## SOURCE EXCERPT
◆ ◆ ◆ ◆

A vhost-user-blk process could run the mirror itself and keep the swap transparent to the VMM, but it would still depend on the VMM for that gating, so we keep the mirror and the gating in one binary, which also keeps the libvirt integration simple. The vhost-user control interface is also too restricted to carry the start, progress, complete, and cancel commands and the mirror's state.

Design

  • CopyWorker: a background thread copies the source to the destination in 512 KiB blocks. All-zero blocks are punched as holes so sparse images stay sparse. Note: the granularity is somewhat arbitrarily chosen and needs to be discussed, especially regarding a finer granularity for hole punching.
  • MirroringAsyncIo: each virtqueue worker's AsyncIo backend is swapped for one that forwards reads to the source and every mutating op to both disks, and waits for both completions before acknowledging the write to the guest. A destination error degrades that queue to source-only and fails the mirror, so the guest never reads corrupted data.
  • RangeLockManager: exclusive per-range locks shared between the copy worker and the guest writes, so the background copy and a concurrent guest write never race on the same range and the destination stays consistent.

The mirror's phase is shared between the copy worker and the per-queue backends:

stateDiagram-v2
    direction LR
    [*] --> running: start
    running --> ready: copy done
    ready --> completing: complete
    completing --> completed: switched
    completed --> [*]
    running --> failed: I/O error
    ready --> failed: I/O error
    running --> cancelling: cancel
    ready --> cancelling: cancel
    failed --> cancelling: cancel
    cancelling --> [*]
Loading

A mirror can be cancelled at any time before completion, which reverts every virtqueue worker to the source and keeps the VM on the source disk. After completion it cannot be undone: by then some virtqueue workers may have switched to the destination and written there only, so there is no consistent state to roll back to without losing acknowledged writes.
A mirror that fails on a destination I/O error stays in failed, keeps the VM on the source disk, and must be cancelled to clear it.

While a mirror is active, the VMM rejects operations that would disturb the disk or the mirror's state:

  • snapshotting the VM
  • live-migrating the VM
  • resizing the mirrored disk
  • removing (hot-unplugging) the device
  • rebooting (vm.reboot), shutting down, or deleting the VM

Pausing the VM is allowed during an active mirror, but starting, completing, or cancelling a mirror is rejected while the device is paused (MirrorDevicePaused). An orderly guest reboot or shutdown resets the virtio-blk device, which cancels the mirror and reverts the queues to the source disk. The guest then restarts or powers off, with the mirror dropped rather than completed.

◆ ◆ ◆ ◆

## WRITTEN REQUEST 1
Answer these questions from the mirroring design text:
(a) What block size does the copy worker use when copying the source to the destination?
(b) After a mirror fails on a destination I/O error, which disk does the VM stay on, and what must be done to clear the failure?
(c) What name appears in parentheses for the rejection of mirror commands while the device is paused?
## WRITTEN REQUEST 2
Repeat word for word the part of the mirroring design text that begins at the words "A mirror can" and stops after the words "losing acknowledged writes.".

◆ ◆ ◆ ◆

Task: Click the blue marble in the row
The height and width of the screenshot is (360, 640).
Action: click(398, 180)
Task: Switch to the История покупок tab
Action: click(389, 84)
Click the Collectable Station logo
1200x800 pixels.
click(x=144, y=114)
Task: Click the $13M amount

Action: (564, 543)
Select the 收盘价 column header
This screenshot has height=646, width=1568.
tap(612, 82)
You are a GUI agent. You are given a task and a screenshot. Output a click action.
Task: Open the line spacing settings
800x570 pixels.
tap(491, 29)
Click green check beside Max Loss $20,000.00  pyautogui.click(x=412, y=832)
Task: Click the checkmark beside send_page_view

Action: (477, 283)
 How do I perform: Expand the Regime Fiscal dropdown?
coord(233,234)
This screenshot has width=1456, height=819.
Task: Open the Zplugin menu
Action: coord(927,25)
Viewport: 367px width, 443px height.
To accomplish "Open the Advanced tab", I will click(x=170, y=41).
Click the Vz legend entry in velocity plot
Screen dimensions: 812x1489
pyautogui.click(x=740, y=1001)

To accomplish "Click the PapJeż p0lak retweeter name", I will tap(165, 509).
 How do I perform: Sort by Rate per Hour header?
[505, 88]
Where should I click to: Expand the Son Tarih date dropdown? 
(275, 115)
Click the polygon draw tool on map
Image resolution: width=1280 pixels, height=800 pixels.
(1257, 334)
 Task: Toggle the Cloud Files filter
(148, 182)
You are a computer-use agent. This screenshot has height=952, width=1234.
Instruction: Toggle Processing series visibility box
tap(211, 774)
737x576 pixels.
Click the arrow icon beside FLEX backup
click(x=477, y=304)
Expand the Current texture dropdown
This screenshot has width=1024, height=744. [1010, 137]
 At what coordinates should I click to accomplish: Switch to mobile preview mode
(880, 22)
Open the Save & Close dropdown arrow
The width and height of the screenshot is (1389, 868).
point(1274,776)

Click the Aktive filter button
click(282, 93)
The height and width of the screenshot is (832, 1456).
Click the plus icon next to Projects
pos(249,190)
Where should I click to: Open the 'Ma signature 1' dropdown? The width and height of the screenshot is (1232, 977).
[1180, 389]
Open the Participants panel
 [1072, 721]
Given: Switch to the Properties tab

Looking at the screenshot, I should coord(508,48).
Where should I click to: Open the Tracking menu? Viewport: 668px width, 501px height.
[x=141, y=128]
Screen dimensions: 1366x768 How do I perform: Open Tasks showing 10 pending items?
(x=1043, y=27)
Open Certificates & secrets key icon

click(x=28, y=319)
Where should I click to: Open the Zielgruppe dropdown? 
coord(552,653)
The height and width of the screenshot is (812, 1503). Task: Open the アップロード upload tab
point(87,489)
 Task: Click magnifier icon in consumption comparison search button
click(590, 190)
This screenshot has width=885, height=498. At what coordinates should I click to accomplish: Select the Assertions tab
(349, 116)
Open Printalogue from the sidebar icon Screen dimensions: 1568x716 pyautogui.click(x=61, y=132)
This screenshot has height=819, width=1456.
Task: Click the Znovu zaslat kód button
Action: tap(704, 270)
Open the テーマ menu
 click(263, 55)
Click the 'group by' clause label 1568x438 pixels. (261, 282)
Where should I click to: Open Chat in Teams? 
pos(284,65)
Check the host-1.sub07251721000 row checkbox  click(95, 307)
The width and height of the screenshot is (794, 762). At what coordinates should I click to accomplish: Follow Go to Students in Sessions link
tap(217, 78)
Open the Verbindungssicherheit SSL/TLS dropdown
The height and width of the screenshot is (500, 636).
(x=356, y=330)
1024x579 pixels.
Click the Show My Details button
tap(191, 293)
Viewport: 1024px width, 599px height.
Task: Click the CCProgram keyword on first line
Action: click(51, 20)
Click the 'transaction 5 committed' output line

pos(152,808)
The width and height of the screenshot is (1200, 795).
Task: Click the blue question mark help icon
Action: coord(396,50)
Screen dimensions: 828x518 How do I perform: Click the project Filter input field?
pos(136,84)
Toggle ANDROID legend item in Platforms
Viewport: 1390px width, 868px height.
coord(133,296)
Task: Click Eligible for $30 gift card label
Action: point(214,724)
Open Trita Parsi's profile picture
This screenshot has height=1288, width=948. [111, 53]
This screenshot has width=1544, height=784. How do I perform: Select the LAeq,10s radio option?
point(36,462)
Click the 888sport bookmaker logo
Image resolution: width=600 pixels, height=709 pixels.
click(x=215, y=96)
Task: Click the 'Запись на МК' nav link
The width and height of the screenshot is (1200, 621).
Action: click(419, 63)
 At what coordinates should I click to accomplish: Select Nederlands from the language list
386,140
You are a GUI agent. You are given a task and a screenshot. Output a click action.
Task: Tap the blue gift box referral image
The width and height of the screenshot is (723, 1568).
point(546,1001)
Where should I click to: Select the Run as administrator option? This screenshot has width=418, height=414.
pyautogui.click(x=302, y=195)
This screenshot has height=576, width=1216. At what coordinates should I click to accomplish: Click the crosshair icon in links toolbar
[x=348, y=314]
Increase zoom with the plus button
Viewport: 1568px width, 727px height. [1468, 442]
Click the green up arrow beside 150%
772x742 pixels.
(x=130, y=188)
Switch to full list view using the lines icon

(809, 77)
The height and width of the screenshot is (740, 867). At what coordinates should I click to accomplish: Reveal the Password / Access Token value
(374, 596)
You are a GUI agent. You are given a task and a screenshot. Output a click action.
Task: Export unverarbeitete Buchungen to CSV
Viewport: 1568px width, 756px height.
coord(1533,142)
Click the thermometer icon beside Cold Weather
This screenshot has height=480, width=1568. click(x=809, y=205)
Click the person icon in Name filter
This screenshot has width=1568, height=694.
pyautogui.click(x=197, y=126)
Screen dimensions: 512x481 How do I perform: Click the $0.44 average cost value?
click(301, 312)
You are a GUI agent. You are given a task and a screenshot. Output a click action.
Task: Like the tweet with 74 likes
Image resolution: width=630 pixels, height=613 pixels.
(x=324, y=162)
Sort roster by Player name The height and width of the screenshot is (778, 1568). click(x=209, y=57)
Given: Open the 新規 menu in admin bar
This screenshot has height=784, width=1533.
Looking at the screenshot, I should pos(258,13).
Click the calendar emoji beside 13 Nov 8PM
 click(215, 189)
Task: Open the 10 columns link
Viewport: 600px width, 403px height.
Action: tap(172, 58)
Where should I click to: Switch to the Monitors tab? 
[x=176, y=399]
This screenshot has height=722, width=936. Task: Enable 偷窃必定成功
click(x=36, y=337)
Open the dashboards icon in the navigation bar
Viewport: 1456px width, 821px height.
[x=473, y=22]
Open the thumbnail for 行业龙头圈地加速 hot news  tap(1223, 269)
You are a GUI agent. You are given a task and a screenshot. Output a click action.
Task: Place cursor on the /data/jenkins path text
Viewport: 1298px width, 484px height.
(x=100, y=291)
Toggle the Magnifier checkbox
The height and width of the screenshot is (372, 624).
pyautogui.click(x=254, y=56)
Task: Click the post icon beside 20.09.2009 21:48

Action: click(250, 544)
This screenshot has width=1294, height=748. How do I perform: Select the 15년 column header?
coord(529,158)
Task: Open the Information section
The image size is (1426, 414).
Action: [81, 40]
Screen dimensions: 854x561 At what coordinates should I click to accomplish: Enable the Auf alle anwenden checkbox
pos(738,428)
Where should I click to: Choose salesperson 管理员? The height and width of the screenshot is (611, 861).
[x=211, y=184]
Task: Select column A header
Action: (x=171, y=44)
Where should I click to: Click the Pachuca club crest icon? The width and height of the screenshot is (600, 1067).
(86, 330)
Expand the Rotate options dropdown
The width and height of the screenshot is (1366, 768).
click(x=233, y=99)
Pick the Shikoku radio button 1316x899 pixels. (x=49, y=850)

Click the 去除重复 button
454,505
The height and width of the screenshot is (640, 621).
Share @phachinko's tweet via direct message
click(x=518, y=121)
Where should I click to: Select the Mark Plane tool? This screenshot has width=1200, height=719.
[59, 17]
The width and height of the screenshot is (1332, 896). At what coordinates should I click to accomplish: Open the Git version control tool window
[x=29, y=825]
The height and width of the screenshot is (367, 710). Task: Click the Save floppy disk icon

◆ ◆ ◆ ◆

## FINAL ANSWER 1
(a) 512 KiB blocks.
(b) The VM stays on the source disk, and the mirror must be cancelled to clear it.
(c) MirrorDevicePaused.

## FINAL ANSWER 2
A mirror can be cancelled at any time before completion, which reverts every virtqueue worker to the source and keeps the VM on the source disk. After completion it cannot be undone: by then some virtqueue workers may have switched to the destination and written there only, so there is no consistent state to roll back to without losing acknowledged writes.